'''

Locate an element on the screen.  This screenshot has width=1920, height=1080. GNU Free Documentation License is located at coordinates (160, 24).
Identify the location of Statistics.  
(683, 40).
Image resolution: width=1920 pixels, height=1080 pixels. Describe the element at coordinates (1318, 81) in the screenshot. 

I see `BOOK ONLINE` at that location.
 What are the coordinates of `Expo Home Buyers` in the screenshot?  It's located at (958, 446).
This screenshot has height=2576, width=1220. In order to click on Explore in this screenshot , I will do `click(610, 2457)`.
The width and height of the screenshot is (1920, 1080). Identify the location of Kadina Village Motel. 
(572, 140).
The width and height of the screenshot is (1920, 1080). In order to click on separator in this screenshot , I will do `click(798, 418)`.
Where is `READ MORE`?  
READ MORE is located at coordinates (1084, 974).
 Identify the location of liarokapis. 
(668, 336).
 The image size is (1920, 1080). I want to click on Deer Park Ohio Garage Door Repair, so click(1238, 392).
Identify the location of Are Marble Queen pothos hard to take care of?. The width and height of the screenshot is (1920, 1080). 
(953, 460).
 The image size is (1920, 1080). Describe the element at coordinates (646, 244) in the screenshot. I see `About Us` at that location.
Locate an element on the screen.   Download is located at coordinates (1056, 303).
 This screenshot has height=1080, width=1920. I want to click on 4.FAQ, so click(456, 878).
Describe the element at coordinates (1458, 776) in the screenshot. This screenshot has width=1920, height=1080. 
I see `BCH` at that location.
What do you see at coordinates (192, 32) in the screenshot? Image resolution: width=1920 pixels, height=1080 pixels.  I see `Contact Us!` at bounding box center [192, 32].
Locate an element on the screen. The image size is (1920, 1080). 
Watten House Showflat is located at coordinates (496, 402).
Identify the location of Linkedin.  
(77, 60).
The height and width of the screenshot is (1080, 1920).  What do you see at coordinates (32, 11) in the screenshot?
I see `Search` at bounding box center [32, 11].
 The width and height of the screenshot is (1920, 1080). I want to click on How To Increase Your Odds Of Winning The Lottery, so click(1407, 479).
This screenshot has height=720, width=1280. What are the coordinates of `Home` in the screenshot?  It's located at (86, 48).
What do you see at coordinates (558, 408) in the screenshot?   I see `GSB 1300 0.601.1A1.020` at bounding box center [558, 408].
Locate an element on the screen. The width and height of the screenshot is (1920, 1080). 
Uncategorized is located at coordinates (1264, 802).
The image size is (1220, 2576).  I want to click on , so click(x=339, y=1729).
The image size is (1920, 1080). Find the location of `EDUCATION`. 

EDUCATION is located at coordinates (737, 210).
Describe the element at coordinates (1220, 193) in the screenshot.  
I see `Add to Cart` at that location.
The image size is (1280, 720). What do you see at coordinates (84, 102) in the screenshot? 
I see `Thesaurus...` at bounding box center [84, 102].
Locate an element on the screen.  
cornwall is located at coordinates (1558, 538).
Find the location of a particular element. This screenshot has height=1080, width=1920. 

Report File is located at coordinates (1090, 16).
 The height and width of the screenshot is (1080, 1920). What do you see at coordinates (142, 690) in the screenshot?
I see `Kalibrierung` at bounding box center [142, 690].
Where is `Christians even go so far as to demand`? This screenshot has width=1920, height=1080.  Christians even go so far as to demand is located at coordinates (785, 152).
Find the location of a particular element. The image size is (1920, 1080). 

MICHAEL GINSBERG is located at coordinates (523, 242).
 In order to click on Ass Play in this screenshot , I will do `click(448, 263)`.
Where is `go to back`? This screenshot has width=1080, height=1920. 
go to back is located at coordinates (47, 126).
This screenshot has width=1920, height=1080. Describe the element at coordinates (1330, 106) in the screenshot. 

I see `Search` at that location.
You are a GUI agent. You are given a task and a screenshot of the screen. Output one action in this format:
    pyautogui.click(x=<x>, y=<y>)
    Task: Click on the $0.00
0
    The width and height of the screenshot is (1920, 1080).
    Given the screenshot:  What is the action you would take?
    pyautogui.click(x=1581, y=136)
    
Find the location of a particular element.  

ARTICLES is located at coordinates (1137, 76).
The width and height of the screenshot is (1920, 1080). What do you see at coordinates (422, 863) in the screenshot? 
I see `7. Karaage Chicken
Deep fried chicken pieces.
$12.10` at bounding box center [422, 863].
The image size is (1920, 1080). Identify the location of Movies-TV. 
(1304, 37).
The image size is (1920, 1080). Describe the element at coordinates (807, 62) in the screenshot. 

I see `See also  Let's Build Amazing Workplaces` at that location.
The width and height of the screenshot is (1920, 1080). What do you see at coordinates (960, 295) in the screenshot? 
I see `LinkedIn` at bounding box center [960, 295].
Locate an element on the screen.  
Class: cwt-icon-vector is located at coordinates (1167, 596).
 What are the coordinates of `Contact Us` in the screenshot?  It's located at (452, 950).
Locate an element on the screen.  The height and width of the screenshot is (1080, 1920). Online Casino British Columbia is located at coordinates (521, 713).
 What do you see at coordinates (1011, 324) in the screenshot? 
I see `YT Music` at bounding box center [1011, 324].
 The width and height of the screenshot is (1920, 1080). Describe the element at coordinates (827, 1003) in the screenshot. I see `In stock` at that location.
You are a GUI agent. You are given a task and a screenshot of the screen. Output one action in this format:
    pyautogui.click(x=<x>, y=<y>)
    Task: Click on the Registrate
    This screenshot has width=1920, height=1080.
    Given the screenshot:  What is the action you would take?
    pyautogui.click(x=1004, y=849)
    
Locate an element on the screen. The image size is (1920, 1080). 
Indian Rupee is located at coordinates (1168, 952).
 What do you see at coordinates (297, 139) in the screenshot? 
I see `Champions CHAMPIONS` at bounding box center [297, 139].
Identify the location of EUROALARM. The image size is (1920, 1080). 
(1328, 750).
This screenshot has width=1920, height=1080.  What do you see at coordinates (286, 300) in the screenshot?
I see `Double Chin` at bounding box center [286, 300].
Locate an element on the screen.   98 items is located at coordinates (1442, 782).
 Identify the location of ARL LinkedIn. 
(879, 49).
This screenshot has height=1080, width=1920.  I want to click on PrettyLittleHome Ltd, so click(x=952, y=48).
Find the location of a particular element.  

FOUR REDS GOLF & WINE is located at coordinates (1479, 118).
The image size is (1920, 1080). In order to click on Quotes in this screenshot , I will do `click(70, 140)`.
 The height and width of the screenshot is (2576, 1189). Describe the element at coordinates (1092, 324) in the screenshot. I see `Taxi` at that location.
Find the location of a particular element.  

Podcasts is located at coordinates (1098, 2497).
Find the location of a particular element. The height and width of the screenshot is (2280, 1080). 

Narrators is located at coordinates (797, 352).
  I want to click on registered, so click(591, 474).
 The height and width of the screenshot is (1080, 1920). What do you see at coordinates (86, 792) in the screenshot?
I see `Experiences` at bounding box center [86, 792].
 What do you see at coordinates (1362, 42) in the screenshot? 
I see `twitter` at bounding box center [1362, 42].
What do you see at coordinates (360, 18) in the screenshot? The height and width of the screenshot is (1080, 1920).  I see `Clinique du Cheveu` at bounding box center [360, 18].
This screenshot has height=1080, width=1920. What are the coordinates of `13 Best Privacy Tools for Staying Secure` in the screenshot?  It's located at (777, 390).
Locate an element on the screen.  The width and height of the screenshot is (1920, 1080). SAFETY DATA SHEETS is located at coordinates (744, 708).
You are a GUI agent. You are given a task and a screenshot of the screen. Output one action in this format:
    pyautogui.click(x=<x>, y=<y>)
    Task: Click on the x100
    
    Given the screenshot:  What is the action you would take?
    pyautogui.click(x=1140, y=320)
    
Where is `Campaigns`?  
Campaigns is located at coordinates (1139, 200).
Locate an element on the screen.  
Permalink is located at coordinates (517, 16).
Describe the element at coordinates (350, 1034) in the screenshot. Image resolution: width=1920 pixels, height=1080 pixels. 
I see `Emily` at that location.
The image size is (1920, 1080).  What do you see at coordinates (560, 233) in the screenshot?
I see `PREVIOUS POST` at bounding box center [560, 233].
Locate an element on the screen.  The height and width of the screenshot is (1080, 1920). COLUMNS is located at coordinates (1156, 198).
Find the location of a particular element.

'''

◆ **CHALLENGE**: Return the lines of the records above verbatim, starting at the line that contains "Describe the element at coordinates (1220, 193)" and ending at the line that contains "center [84, 102].".

◆ **FINAL RESULT**:
Describe the element at coordinates (1220, 193) in the screenshot.  
I see `Add to Cart` at that location.
The image size is (1280, 720). What do you see at coordinates (84, 102) in the screenshot? 
I see `Thesaurus...` at bounding box center [84, 102].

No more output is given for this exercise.